The required output is the exact run of lines from the one that contains "Expand the 更多 (More) dropdown" to the end of the data, with every picture left out.

Stored items:

"""

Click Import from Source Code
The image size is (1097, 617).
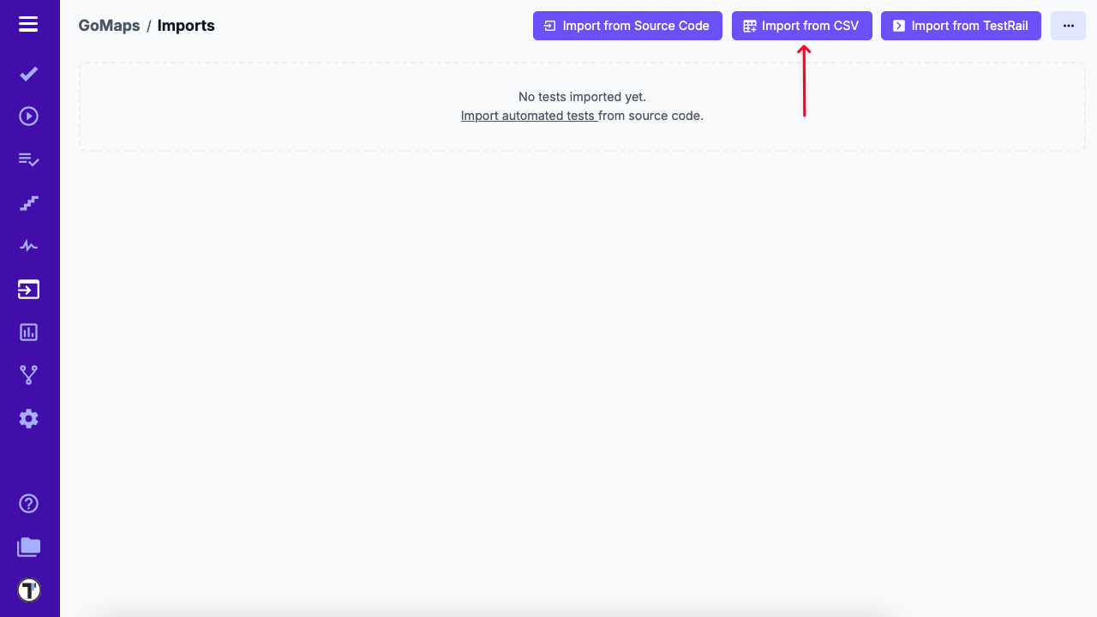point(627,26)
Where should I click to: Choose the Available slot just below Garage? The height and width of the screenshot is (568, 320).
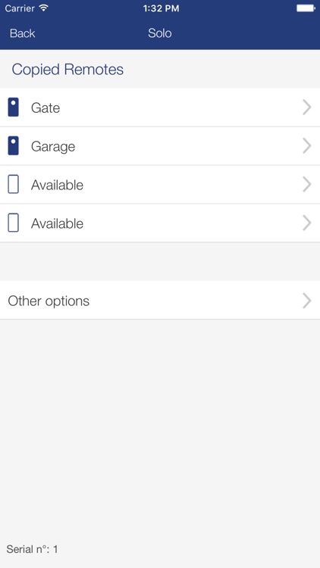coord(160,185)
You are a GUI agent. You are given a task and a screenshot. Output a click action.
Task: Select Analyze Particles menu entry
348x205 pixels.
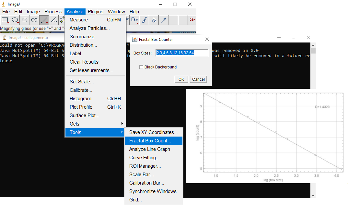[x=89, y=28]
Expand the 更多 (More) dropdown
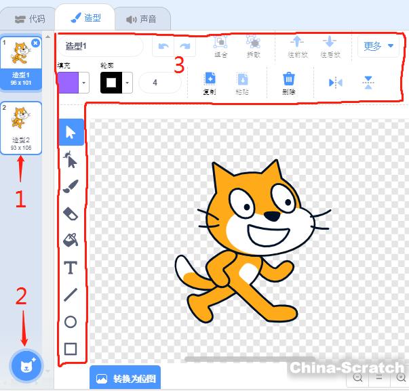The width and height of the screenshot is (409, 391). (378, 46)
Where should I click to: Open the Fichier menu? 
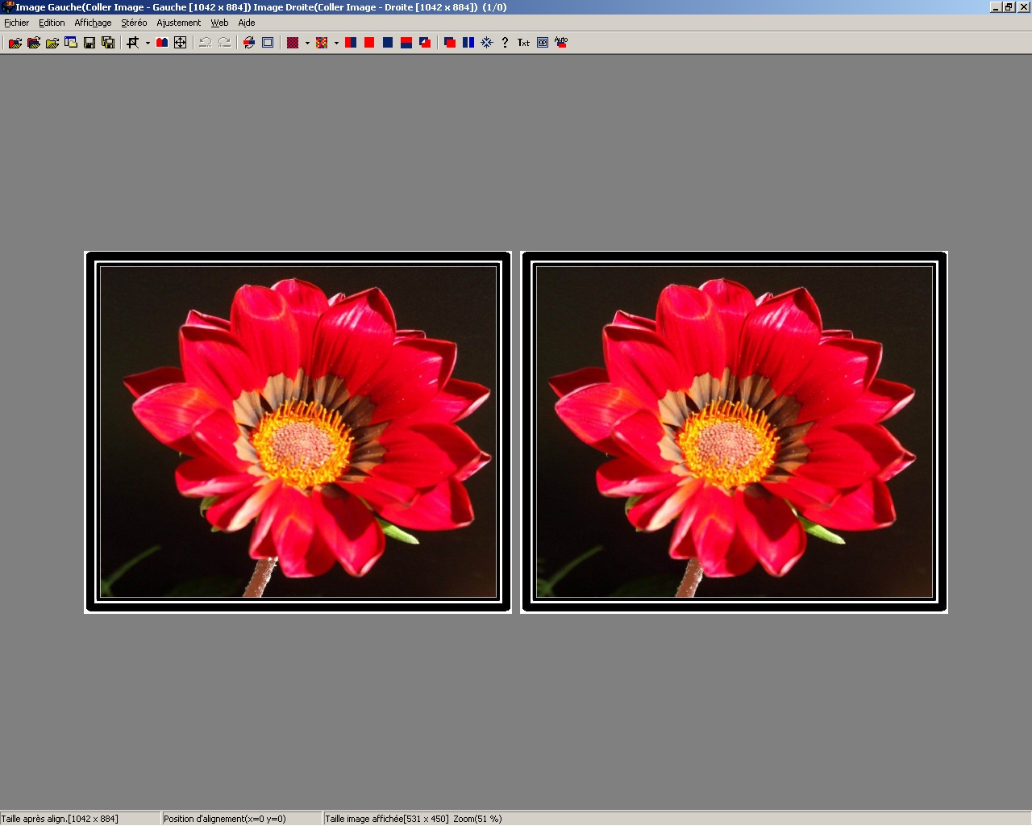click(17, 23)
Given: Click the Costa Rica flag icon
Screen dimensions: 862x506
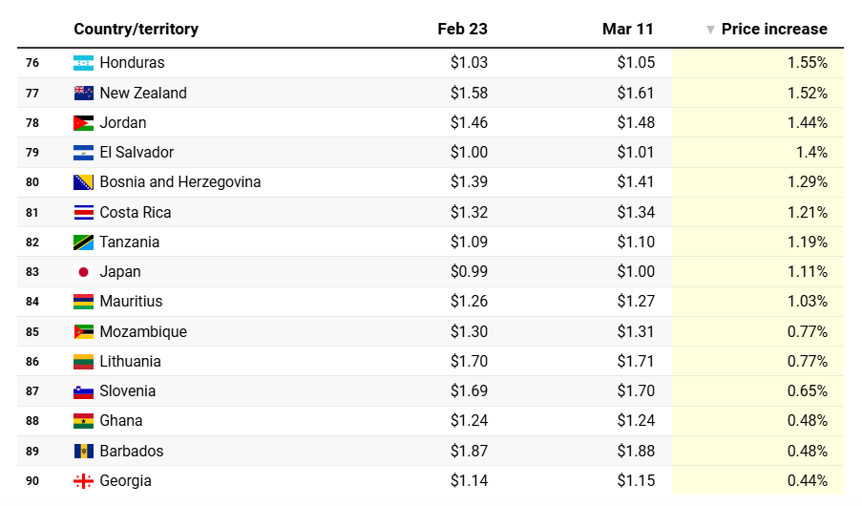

"""

» Finished task:
Expand the 更多 (More) dropdown
The width and height of the screenshot is (409, 391). (378, 46)
Where should I click to: Open the Fichier menu? 
click(17, 23)
Given: Click the Costa Rica flag icon
Screen dimensions: 862x506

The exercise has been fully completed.